┌─ Data extracts

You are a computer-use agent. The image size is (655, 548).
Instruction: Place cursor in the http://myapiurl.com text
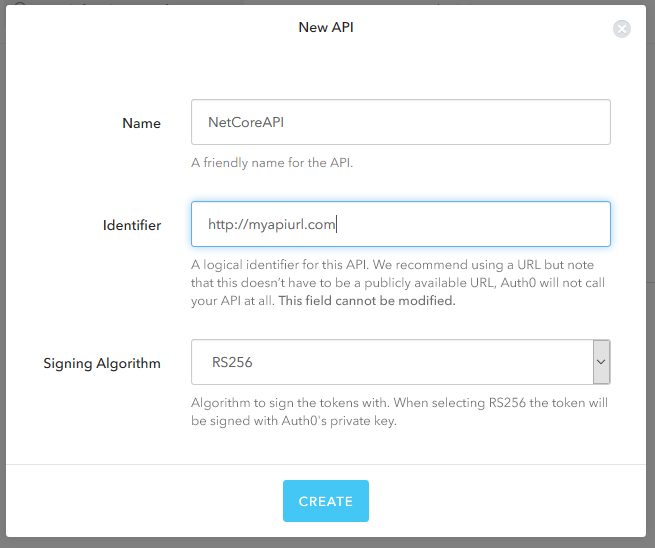[272, 224]
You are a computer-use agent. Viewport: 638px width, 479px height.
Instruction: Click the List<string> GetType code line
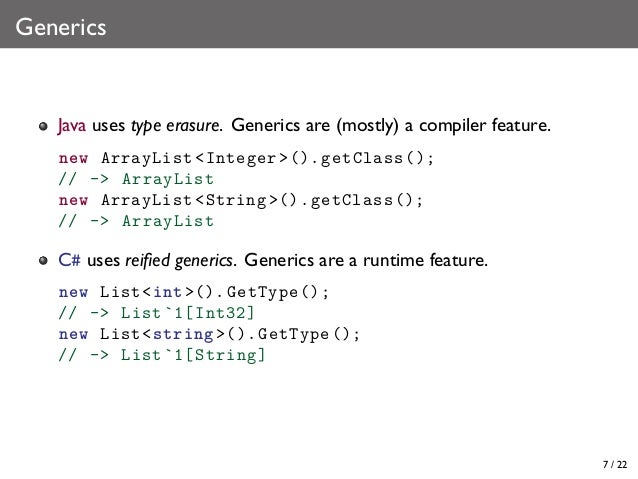click(209, 335)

└─

__Task instructions__: Print all the records again exactly; do not include any picture.

__Response box__:
You are a computer-use agent. The image size is (655, 548).
Instruction: Place cursor in the http://myapiurl.com text
[272, 224]
You are a computer-use agent. Viewport: 638px width, 479px height.
Instruction: Click the List<string> GetType code line
click(209, 335)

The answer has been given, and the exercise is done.